On October 19 Lafayette reached the ruins of Yorktown for the celebration of the anniversary of Cornwallis’s surrender—at George Washington’s actual tent. At the dinner and ball that evening, he paid tribute to his “brothers” Hamilton and Laurens and his “adoptive father,” Washington. From Yorktown, he went to Richmond and then to Monticello for a reunion with the enfeebled, eighty-one-year-old Thomas Jefferson. Jefferson hobbled down the steps of the entrance to greet his old friend; the two embraced and cried. At sunset, they rejoiced at the unexpected arrival of the seventy-four-year-old James Madison. Madison wrote that he found Lafayette “much increased in bulk,” while Lafayette wrote that he found Jefferson “much aged.” The next day, the three friends drove to Charlottesville to see Jefferson’s magnum opus, the University of Virginia, the great secular institution that Jefferson had founded and which he ranked with the Declaration of Independence and Virginia’s statute of religious freedom as his three greatest achievements. He had designed its buildings and lawns and created its innovative curriculum—by far the broadest in America, with instruction in every area of science and mathematics, five modern and three ancient languages, the arts and letters, political science, law, economics, history, and international affairs—but, purposely, no religion.

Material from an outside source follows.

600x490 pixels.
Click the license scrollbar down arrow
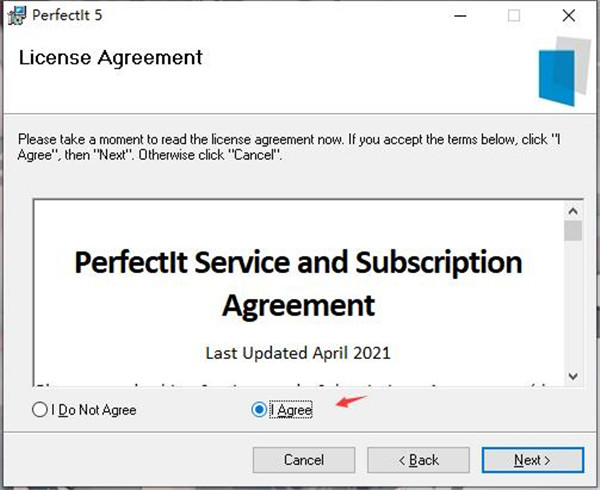(573, 376)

When one university dignitary expressed surprise at Lafayette’s command of English, he snapped back, “And why would I not speak English? I am an American, after all—just back from a long visit to Europe.”
25

Lafayette spent ten days with Jefferson before leaving for Montpelier and four days with Madison and his wife, Dolley. After Lafayette left, Jefferson had to replenish almost all the red wines in his cellar.

Although Lafayette was inundated with more than four hundred invitations to visit the rest of the south and west, the approaching winter would make most roads impassable, and he postponed the rest of his tour until spring. He spent December, January, and February in the nation’s capital, witnessing the climax of the most contentious presidential election Americans had ever witnessed—with four candidates, whose vicious rhetoric raised sectional differences to levels that threatened Congress with political schisms not seen since pre-Union days during the Confederation. General Andrew Jackson of Tennessee, the hero of the Battle of New Orleans, won the popular vote, but neither he nor any one of the other three candidates—Secretary of State John Quincy Adams of Massachusetts, Secretary of War John C. Calhoun of South Carolina, and Speaker of the House Henry Clay of Kentucky—won a majority of electoral votes on December 1. The House of Representatives would have to select the president.

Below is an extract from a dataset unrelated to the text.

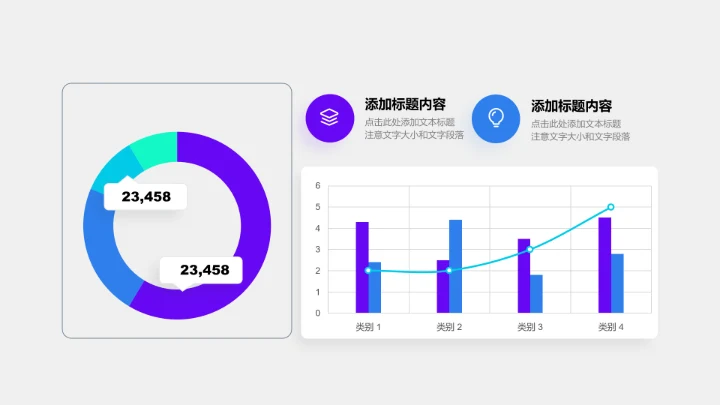The width and height of the screenshot is (720, 405).
Task: Select the purple bar in 类别 1
Action: pyautogui.click(x=362, y=267)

Again, Lafayette’s presence proved fortuitous for the nation. The four candidates had little choice but to put aside their differences to celebrate their nation’s independence and Lafayette’s heroism when he arrived to address a joint session of Congress on December 10. As he entered the great hall, two thousand people rose as one to cheer the great knight. The feuding presidential candidates rose with them, as did the justices of the Supreme Court, leaders of the army and navy, and the entire diplomatic corps, with one exception: the French ambassador was absent.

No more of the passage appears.